Why does she risk this? She knows the kind of man the Marquis is, why would she risk her life like that? Maria de Vellorno is a woman of pleasure. She does what she wants, and doing what she wants is what gives her agency. It's what makes her more than just arm candy for the Marquis. A life where she can't indulge every passion she has is not a life worth living. Also she must have been sure that the Marquis would never suspect. Not because she took every precaution possible, but because Maria knows exactly how entangled the Marquis is in her web. Her confidence is not unfounded as we see in the end of the novel.

The Marquis despite his pride and haughty manliness is psychologically dependent on Maria. The Marquis has committed horrible crimes for the sake of her. Losing her would mean that it was all for nothing. Even when the Marquis knows without a doubt that Maria is being unfaithful he just can't bring himself to get rid of her, "It seemed as if his desire of her affection increased with his knowledge of the loss of it; and the very circumstance which should have roused his aversion, by a strange perversity of disposition, appeared to heighten his passion, and to make him think it impossible he could exist without her" (187)

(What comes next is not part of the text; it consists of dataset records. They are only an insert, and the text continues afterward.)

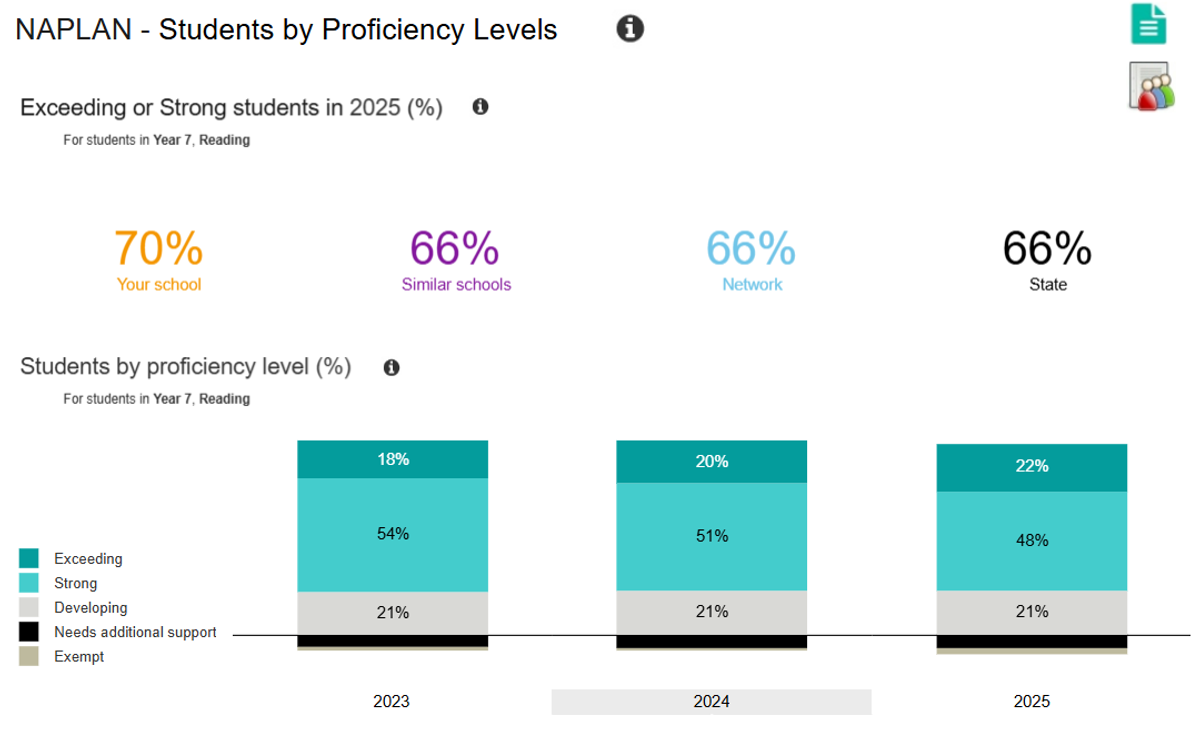Click the 70% Your school figure
This screenshot has width=1200, height=737.
(x=159, y=248)
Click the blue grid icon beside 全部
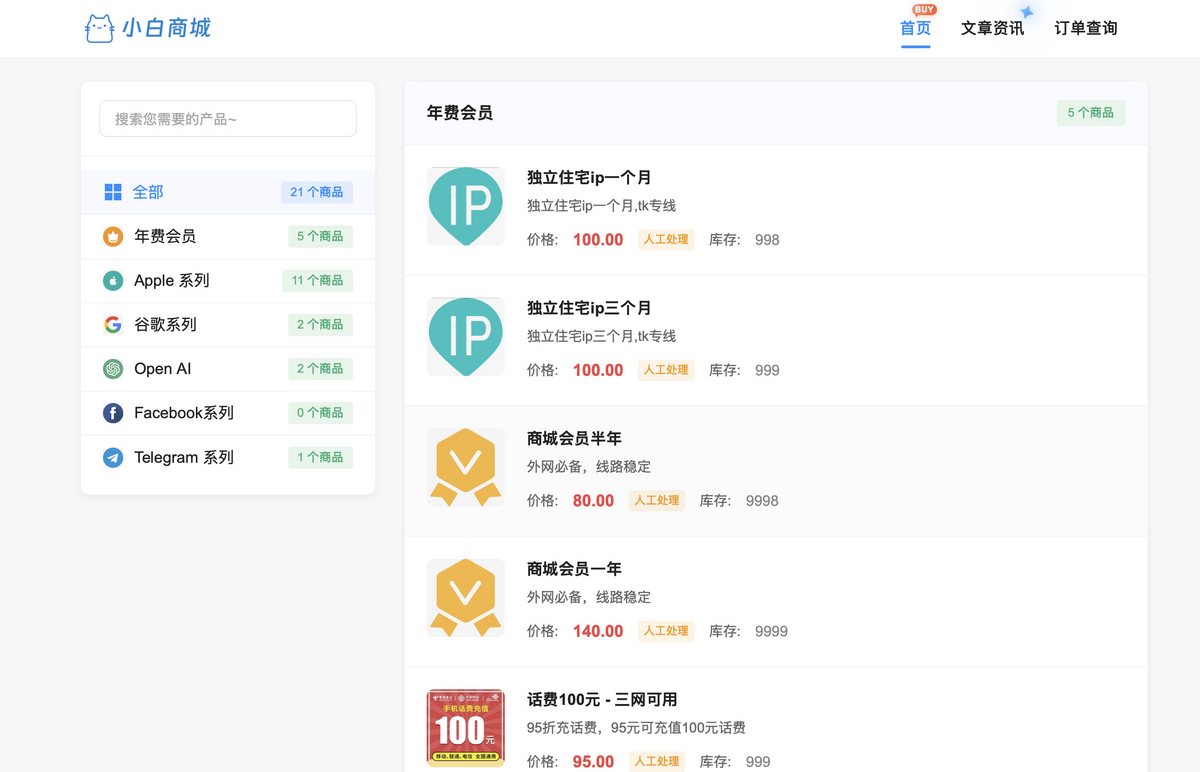The width and height of the screenshot is (1200, 772). tap(113, 191)
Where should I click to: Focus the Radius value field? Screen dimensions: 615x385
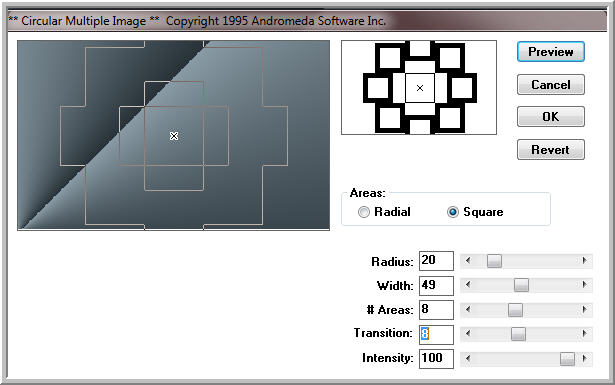tap(436, 261)
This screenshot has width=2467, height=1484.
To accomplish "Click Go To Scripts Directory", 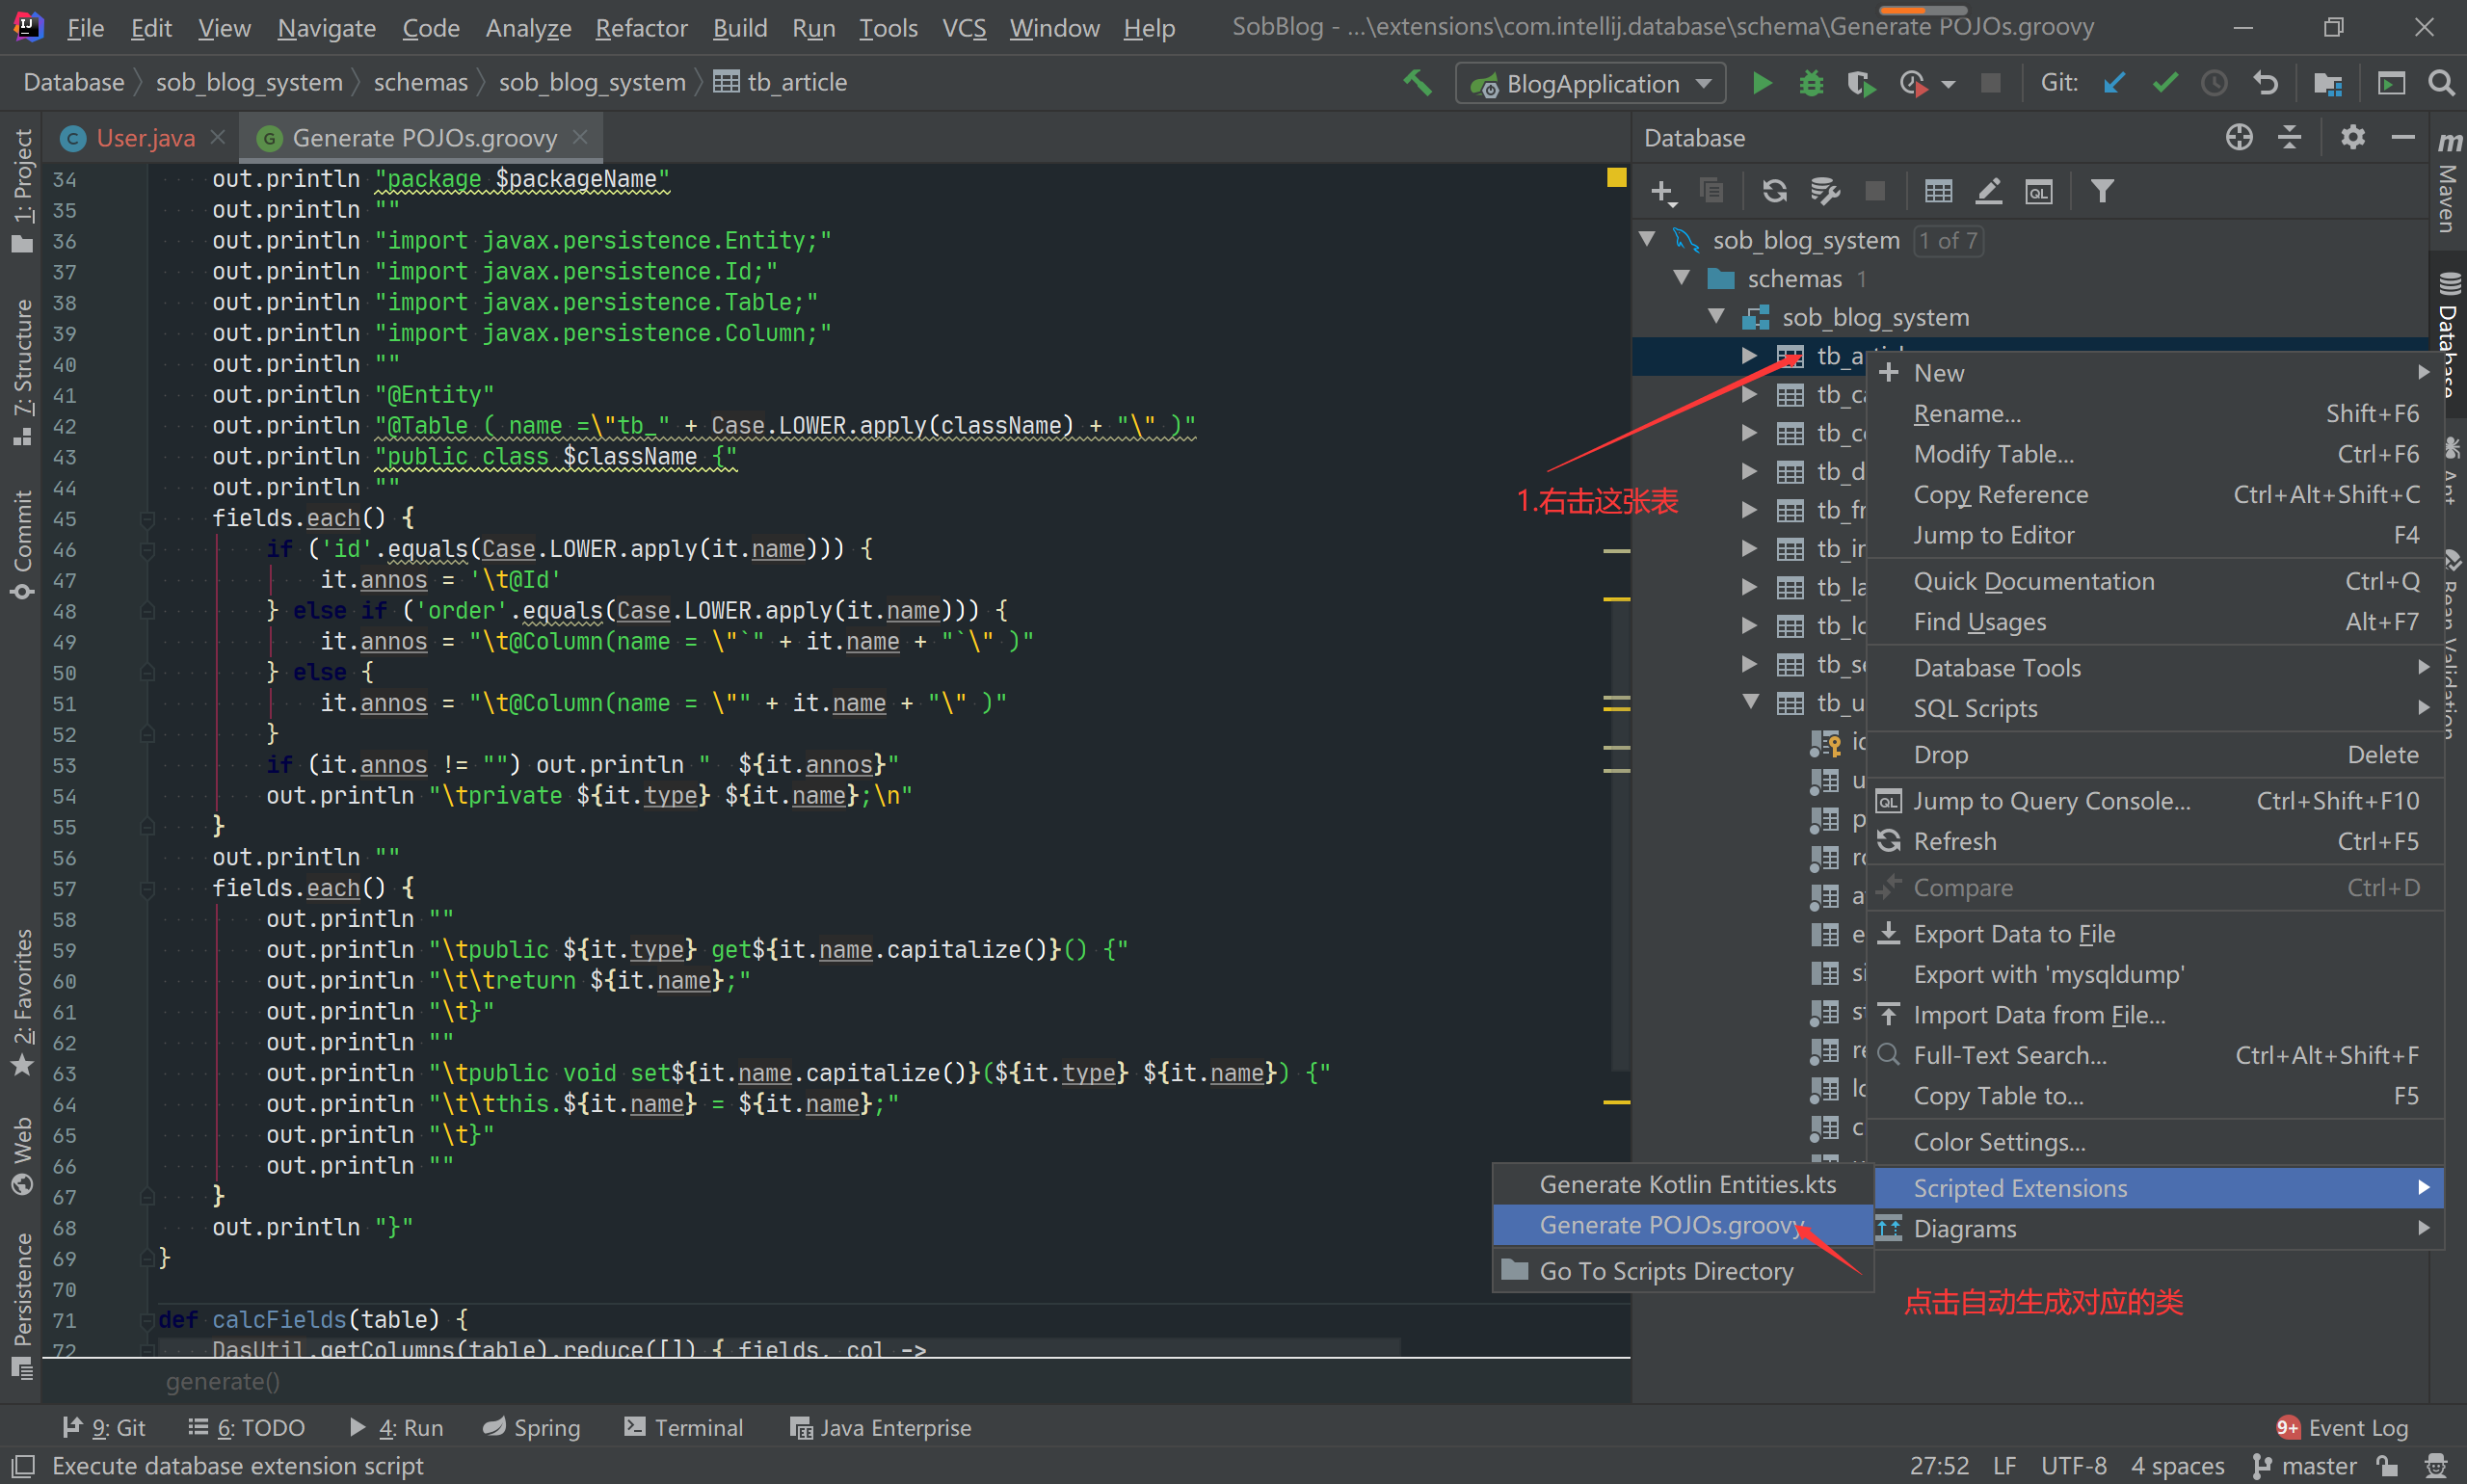I will click(1665, 1271).
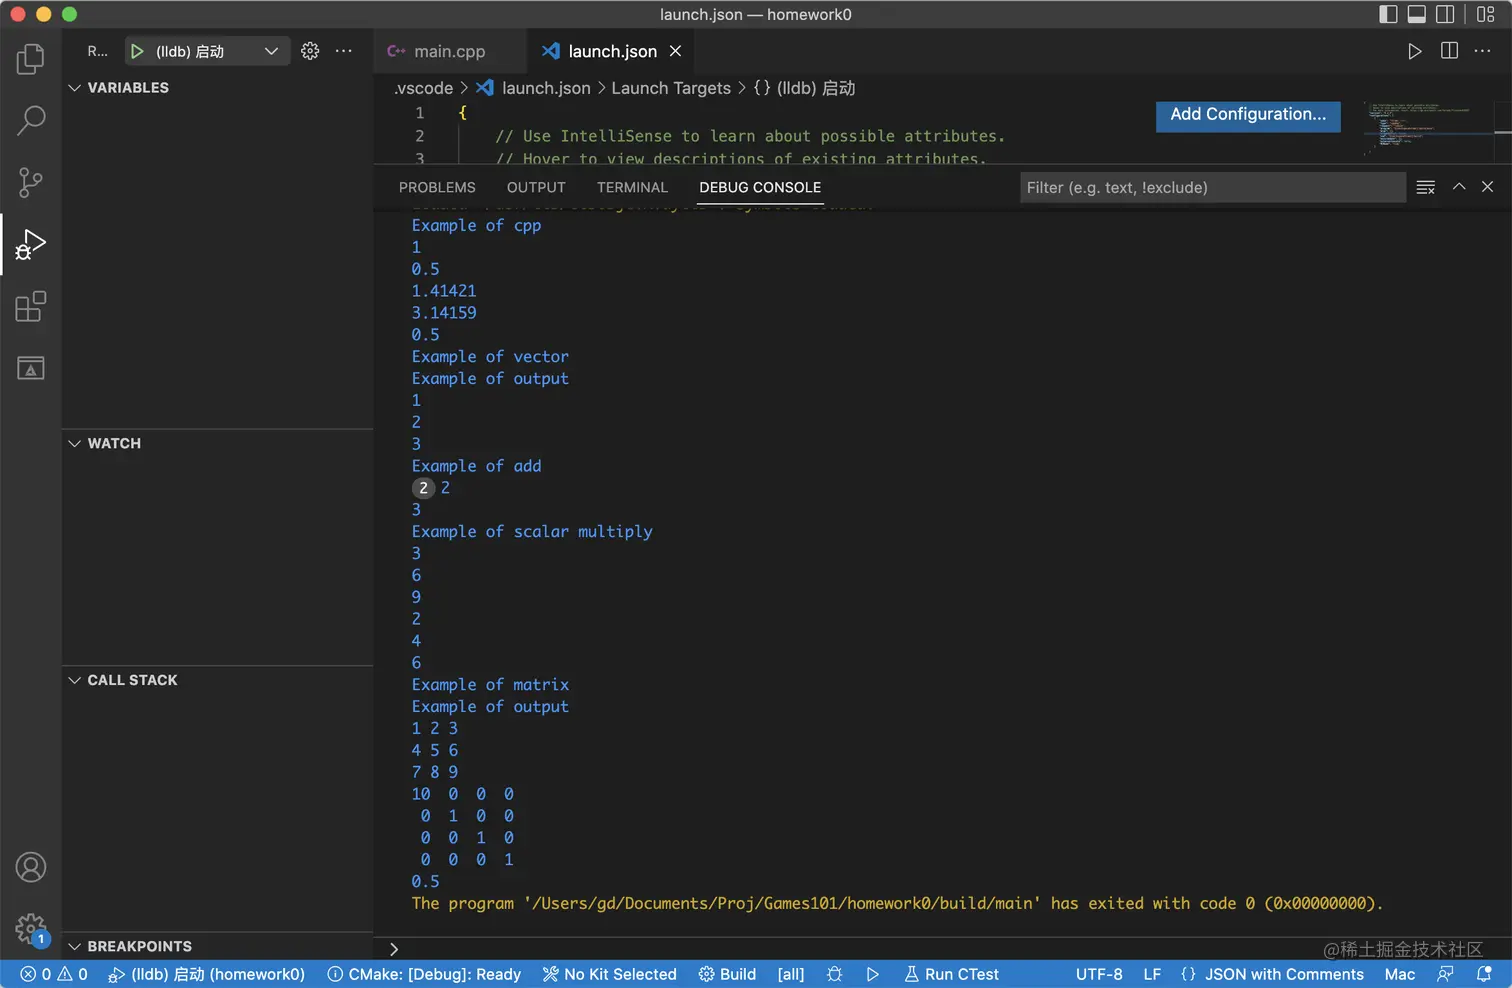Switch to the TERMINAL panel tab
The width and height of the screenshot is (1512, 988).
coord(632,187)
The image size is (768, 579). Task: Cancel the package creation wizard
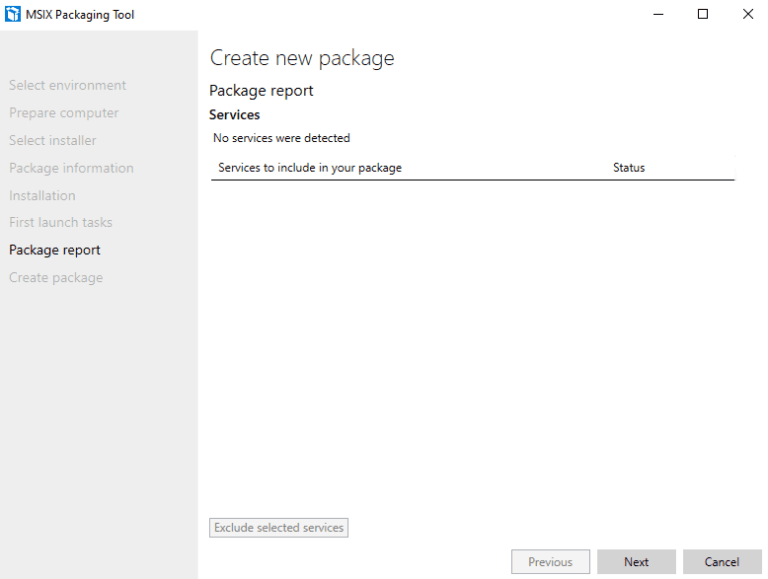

 The Marquis built his entire world around Maria, and conversely Maria built her whole world around the power that the Marquis gave her. Both of those worlds were built on shaky foundations, and when the storm came through they shattered with great violence. The Marquis threatened Maria with "a formal separation" (192) and this is what ultimately drove her to suicide. This formal separation would take away all of Maria's power and agency. She couldn't live like that, but she couldn't let the Marquis "triumph." She writes in her suicide note, "But the triumph shall no longer be yours--the draught you have drank was given by the hand of the injured." 

The Marquis is the one with the power of life and death in his dominions, but it was Maria de Vellorno who sentenced him to die.

Discussion Questions:

To what extent can the character of Maria de Vellorno be viewed as something more than a villain/vixen? Is there a way she can be read as a tragic hero?

If Maria had not poisoned the Marquis, what do you think the Marquis would have done about Maria's infidelity?

Why did Maria commit suicide in the way that she did? Why the poignard to the heart? Why not poison?